Incontro del 2 dicembre 2013 Milano Casa circondariale San Vittore.
Riflessioni sulla mediazione penale.
Una bella giornata, nell'aria briciole di sole che si posano dovunque. Azalen, Simone sono puntuali e si ritrovano con Giorgio Cesati Cassin al bar d'angolo. Qui li raggiunge Leandro Gennari, un medico che desidera partecipare agli incontri del Libroforum.
Azalen Tomaselli, Giorgio Cesati Cassin e Simon Pietro De Domenico con le persone detenute.
Poi solita trafila di porte e cancelli fino al sesto secondo dove il bibliotecario comunica che i partecipanti si faranno attendere perché partecipano a un altro incontro. Dopo un buon tempo di attesa arrivano. L'incontro di natura religiosa suggerisce a Giorgio una confidenza rispetto alla sua fede: nel suo elettrocardiogramma da crisi religiose, si trova nella linea isoelettrica, nel punto di passaggio che può andare in su e in giù. Si definisce un agnostico. Ma, soggiunge, quelli che si proclamano atei somigliano a quelli che negano di essere superstiziosi, quando si salutano si preoccupano di non incrociare le mani!
Dopo queste divagazioni, lo stesso Giorgio legge il resoconto e Simone per non annoiare racconta a voce quanto si è scritto sull'incontro avuto con Martina Tombari.
E' lo spunto per raccogliere qualche opinione sulla utilità di una giustizia riparativa, al di fuori delle aule dei tribunali. Azalen precisa che la mediazione è legge e è prevista da alcuni articoli del codice, ma che stenta a diffondersi per la resistenza di alcune categorie professionali. Simone spiega a sua volta che consiste nella opportunità di fare incontrare la persona che ha procurato un'offesa e la persona che l'ha subita, con l'obiettivo di porre fine a tutti quei sentimenti negativi che non permettono alle parti contendenti di elaborare i fatti avvenuti.
Riconoscere le ragioni che hanno condotto a un certo comportamento aiuta a vedere nell'altro una persona che ha sbagliato e non una persona da odiare o da cancellare. Solo così si può ricucire lo strappo che qualsiasi violazione della legge apporta nel tessuto sociale e si può ricostruire una vera pace.
E' indispensabile che chi sbaglia riconosca il suo errore verso l'altro e che chi ha ricevuto un torto si mostri in grado di “andare oltre” e di riconoscere la stessa sua umanità in chi gli ha procurato tanto dolore.

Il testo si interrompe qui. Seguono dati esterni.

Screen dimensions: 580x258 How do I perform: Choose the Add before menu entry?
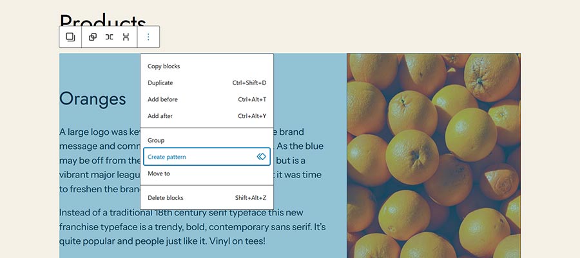(207, 99)
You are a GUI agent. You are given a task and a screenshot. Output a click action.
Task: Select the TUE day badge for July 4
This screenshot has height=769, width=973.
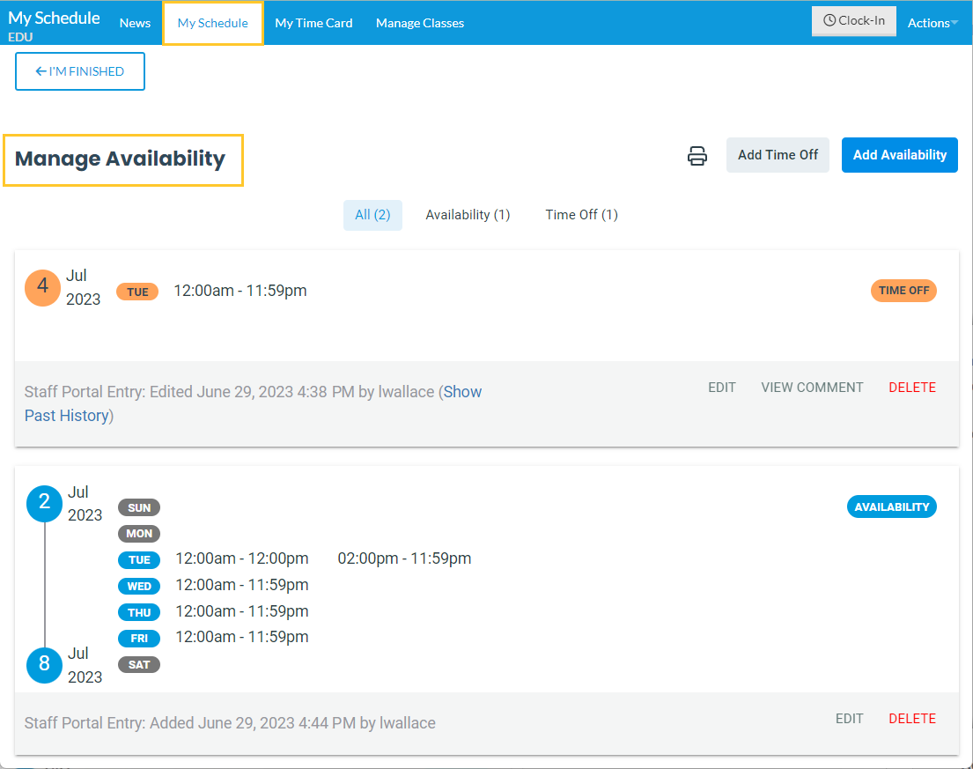[137, 291]
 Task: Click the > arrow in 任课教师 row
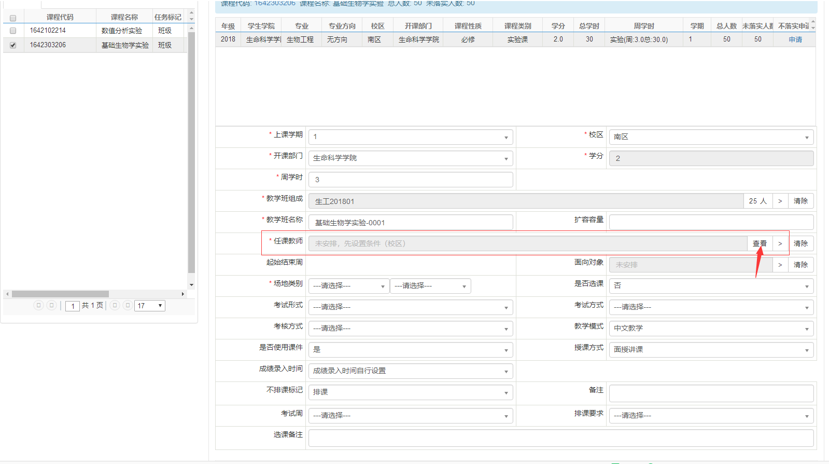tap(780, 243)
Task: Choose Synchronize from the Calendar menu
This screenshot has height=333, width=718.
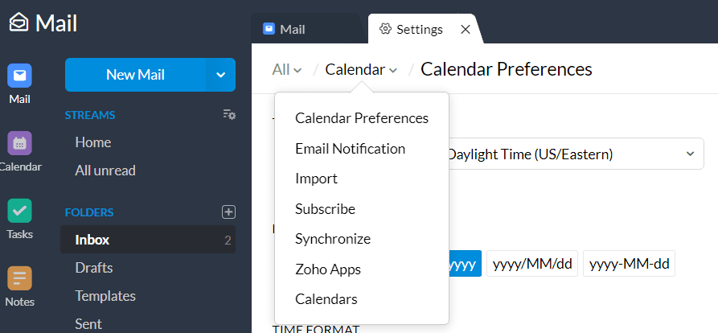Action: coord(333,239)
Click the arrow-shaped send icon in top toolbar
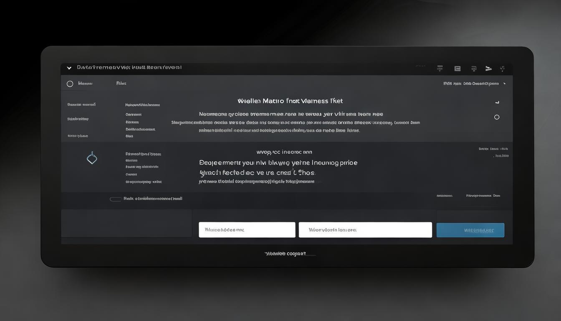The image size is (561, 321). [488, 69]
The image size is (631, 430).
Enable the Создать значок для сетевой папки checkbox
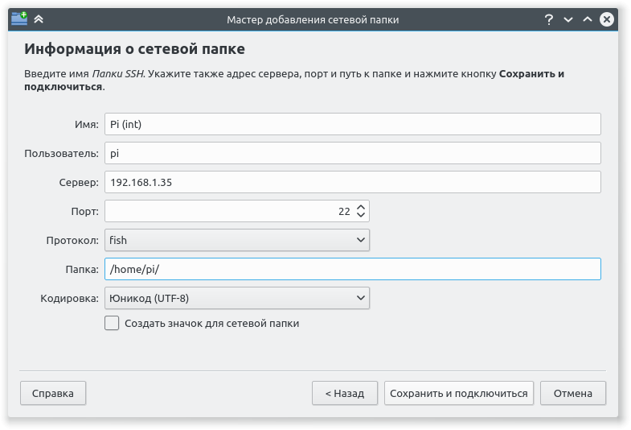click(112, 323)
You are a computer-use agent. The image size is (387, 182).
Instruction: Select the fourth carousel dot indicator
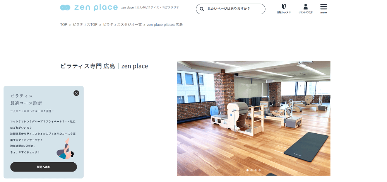[x=259, y=170]
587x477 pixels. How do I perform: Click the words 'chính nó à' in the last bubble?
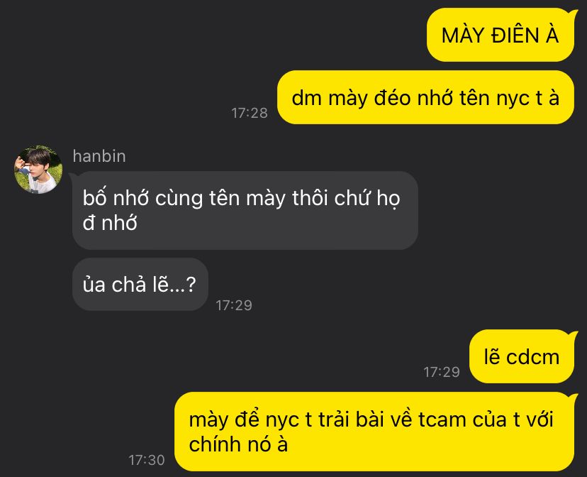point(238,445)

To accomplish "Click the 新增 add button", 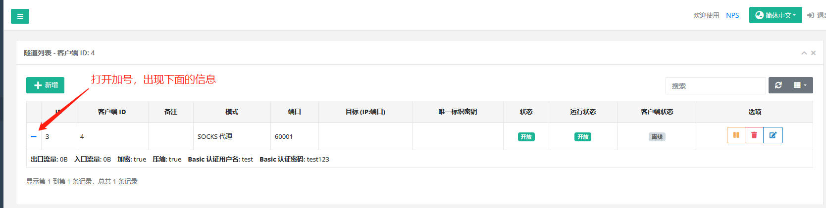I will 45,85.
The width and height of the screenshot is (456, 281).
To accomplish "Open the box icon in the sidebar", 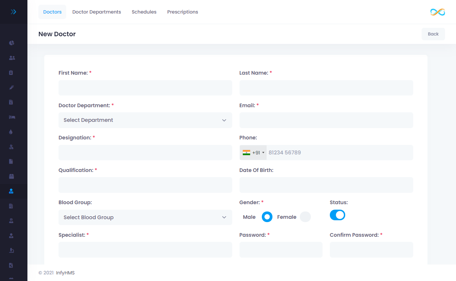I will 11,176.
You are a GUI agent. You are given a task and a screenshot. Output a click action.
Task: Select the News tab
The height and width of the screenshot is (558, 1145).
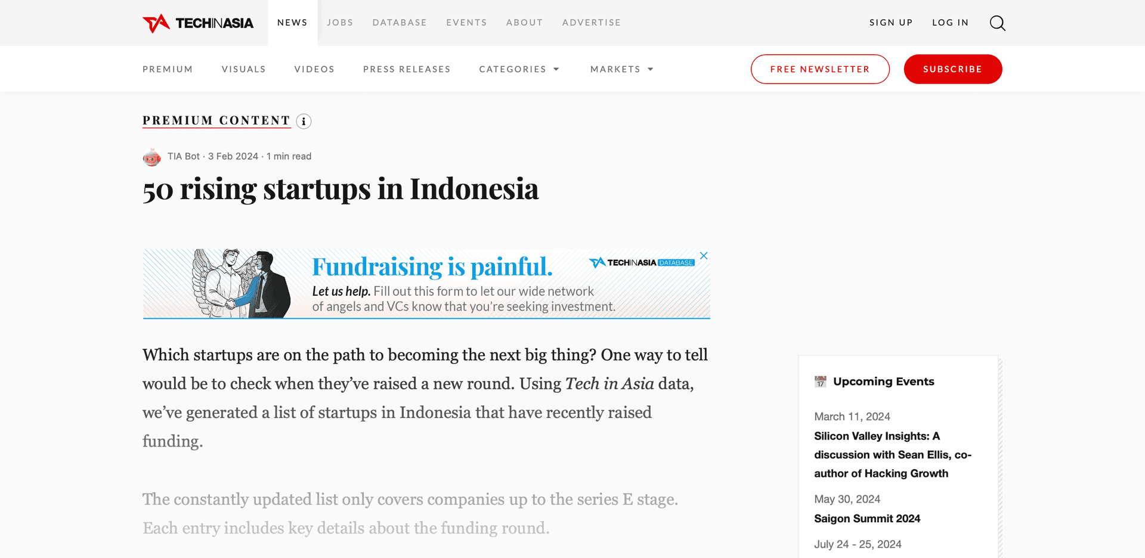(x=292, y=23)
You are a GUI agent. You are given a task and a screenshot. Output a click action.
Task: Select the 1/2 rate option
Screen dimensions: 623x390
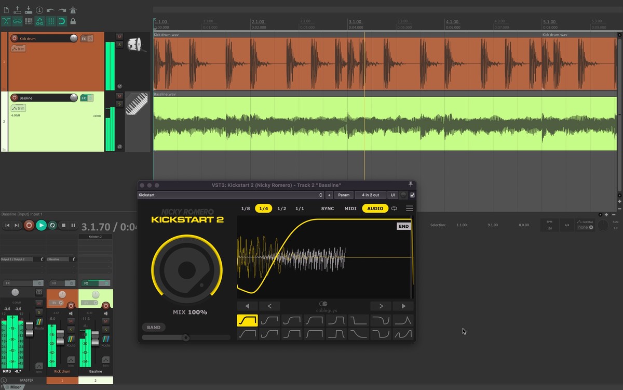pos(281,209)
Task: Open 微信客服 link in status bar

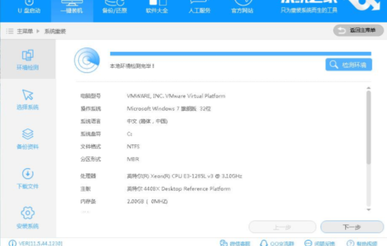Action: [x=235, y=243]
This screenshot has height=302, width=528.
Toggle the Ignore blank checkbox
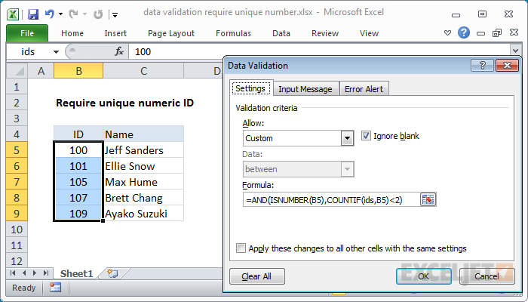[x=367, y=136]
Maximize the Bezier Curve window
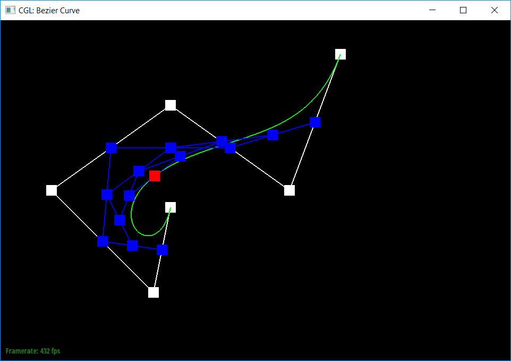The width and height of the screenshot is (511, 361). (x=463, y=10)
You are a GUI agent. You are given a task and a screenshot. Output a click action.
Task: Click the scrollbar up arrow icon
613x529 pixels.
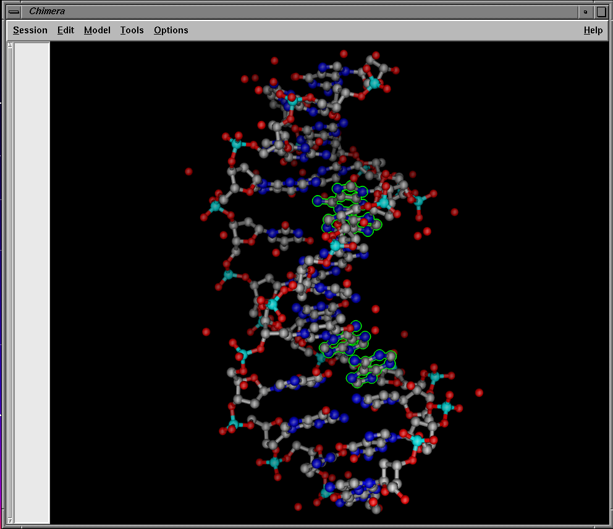[9, 45]
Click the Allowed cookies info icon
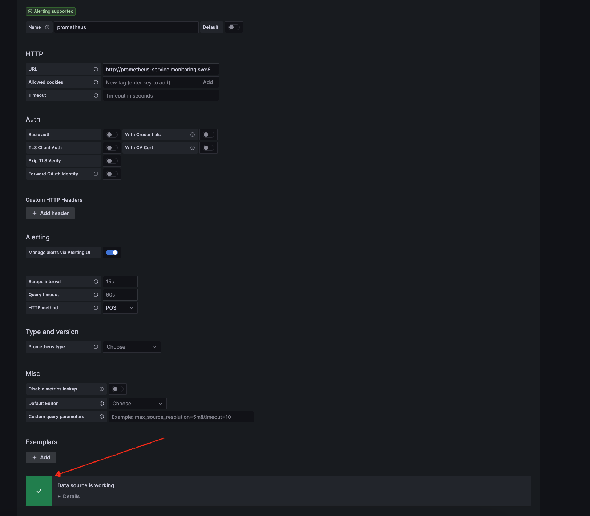Image resolution: width=590 pixels, height=516 pixels. [x=96, y=82]
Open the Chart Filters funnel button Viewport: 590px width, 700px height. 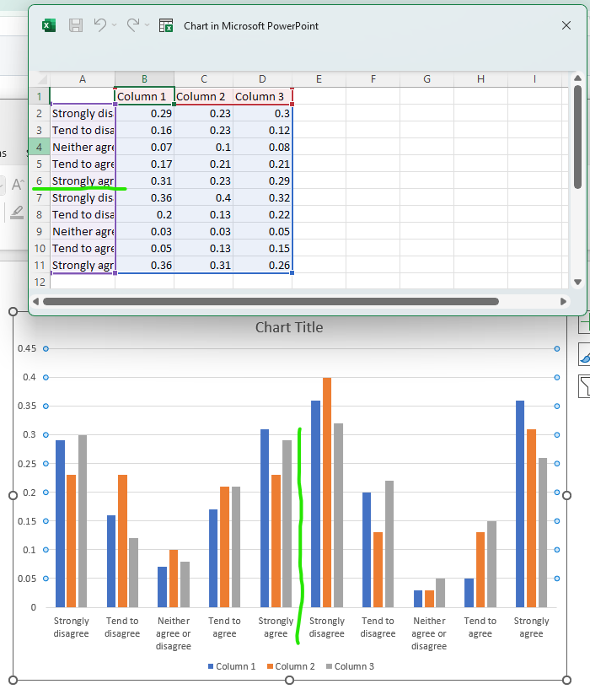[x=584, y=386]
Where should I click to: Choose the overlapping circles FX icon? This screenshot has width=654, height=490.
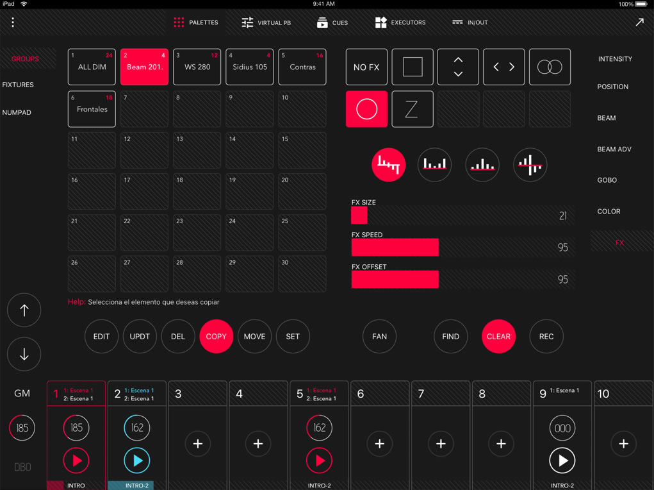(x=550, y=67)
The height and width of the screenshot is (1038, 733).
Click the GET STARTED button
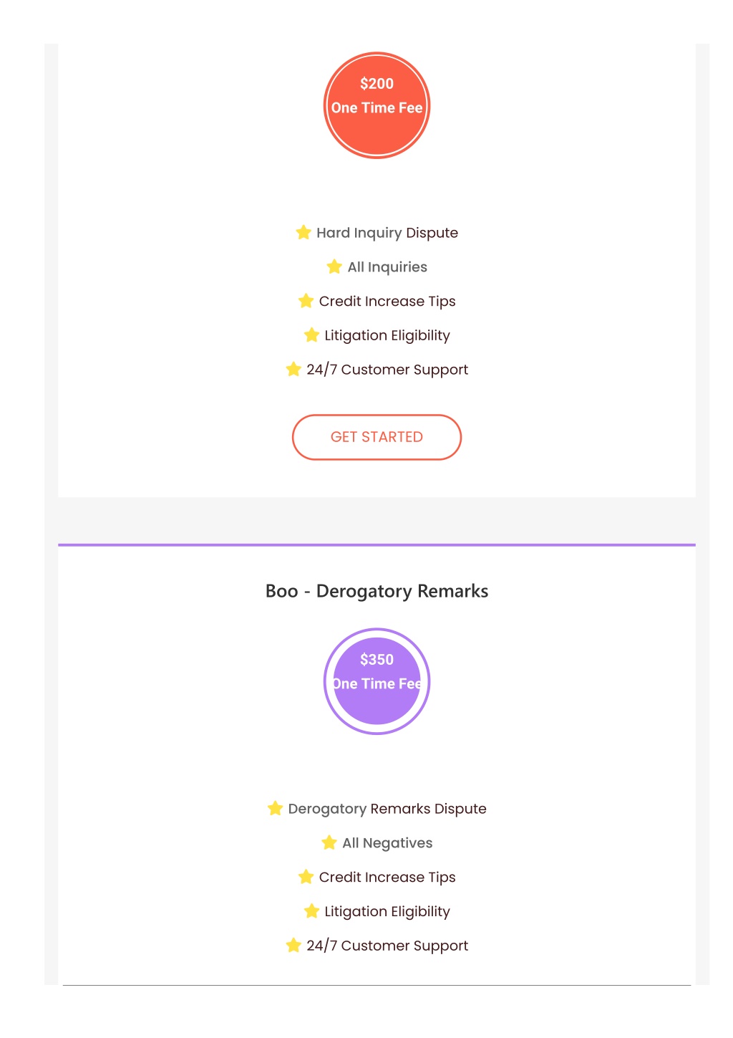tap(377, 437)
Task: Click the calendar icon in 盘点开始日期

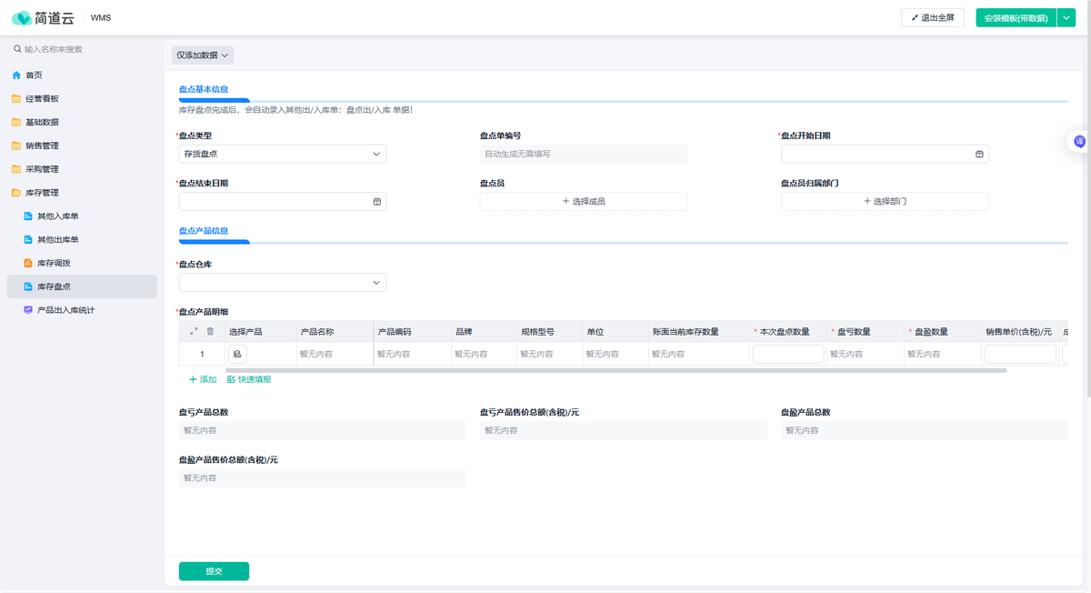Action: pyautogui.click(x=979, y=155)
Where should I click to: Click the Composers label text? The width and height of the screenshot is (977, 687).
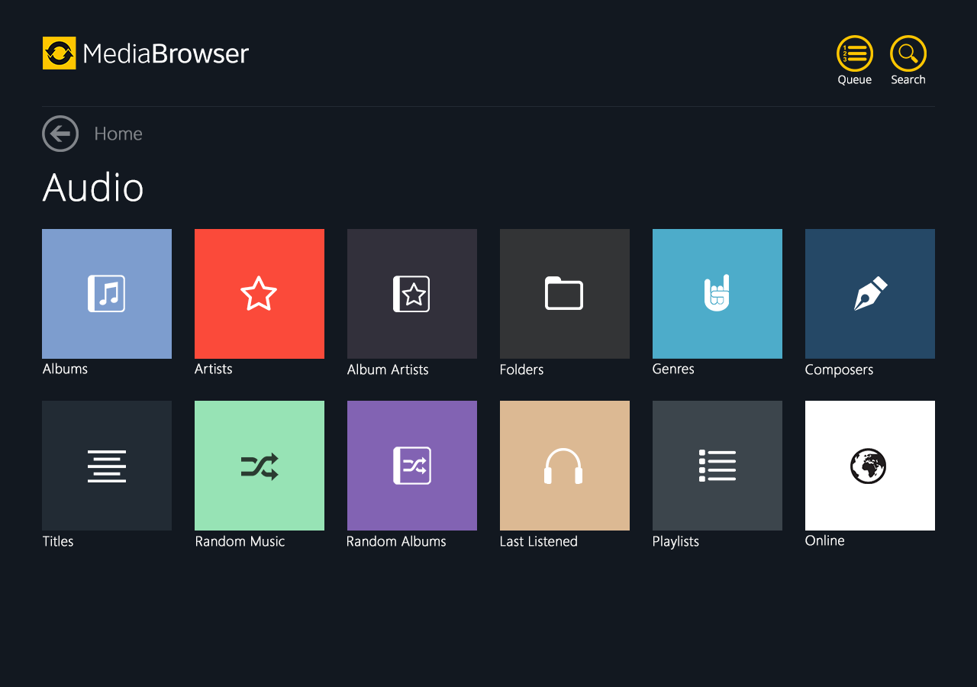[x=839, y=369]
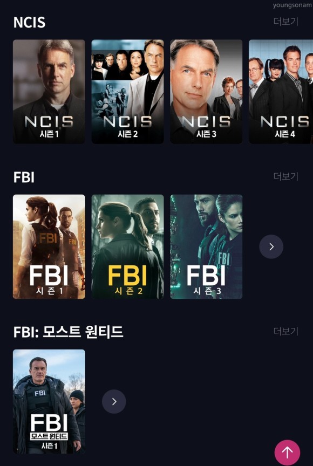Tap the yellow FBI logo on season 2
Screen dimensions: 313x466
127,276
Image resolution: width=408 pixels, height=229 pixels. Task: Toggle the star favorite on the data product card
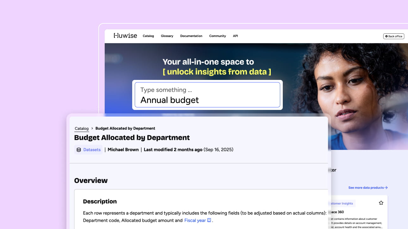pos(381,203)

Qualcuno dei partecipanti osserva che vi sono azioni che non si possono emendare e per le quali una mediazione è impossibile. Azalen replica che la mediazione è avvenuta anche per vicende molto gravi, ad esempio tra i parenti delle vittime del terrorismo e i brigatisti, che hanno potuto così constatare il danno procurato a persone innocenti.
Zero è scettico. Gio si informa sui modi per accedere a questa opportunità. Azalen risponde che in molte città d'Italia sono attivi degli uffici di mediazione e spiega che la mediazione è volontaria e che non dà benefici sul piano penale, ma serve a ricomporre delle fratture, soprattutto quando l'offesa è stata commessa all'interno della stessa famiglia o di una piccola comunità.
Le persone dovranno frequentarsi e occorre offrire loro l'opportunità di mitigare l'odio e la vendetta. Alcuni partecipanti sostengono che la vendetta elimina il dolore di avere subito un torto ingiusto. Giorgio sostiene che è sbagliato covare rancori, confidando: “Io mi creavo delle malattie psicosomatiche per il rancore e il risentimento”.
Zero racconta di avere fatto le pizze e che un compagno si era accorto che in una delle tre aveva messo più mozzarella, ma non aveva detto niente perché Zero nella propria ne aveva messa ancora meno. Anche cose futili possono guastare un rapporto.
Simone riprendendo i vari interventi conclude affermando che la mediazione per alcune persone può rivelarsi utile o addirittura necessaria per altre non lo è per la sfiducia che esse hanno nella possibilità di ricostruire un rapporto gravemente compromesso.
I saluti concludono come sempre l'incontro.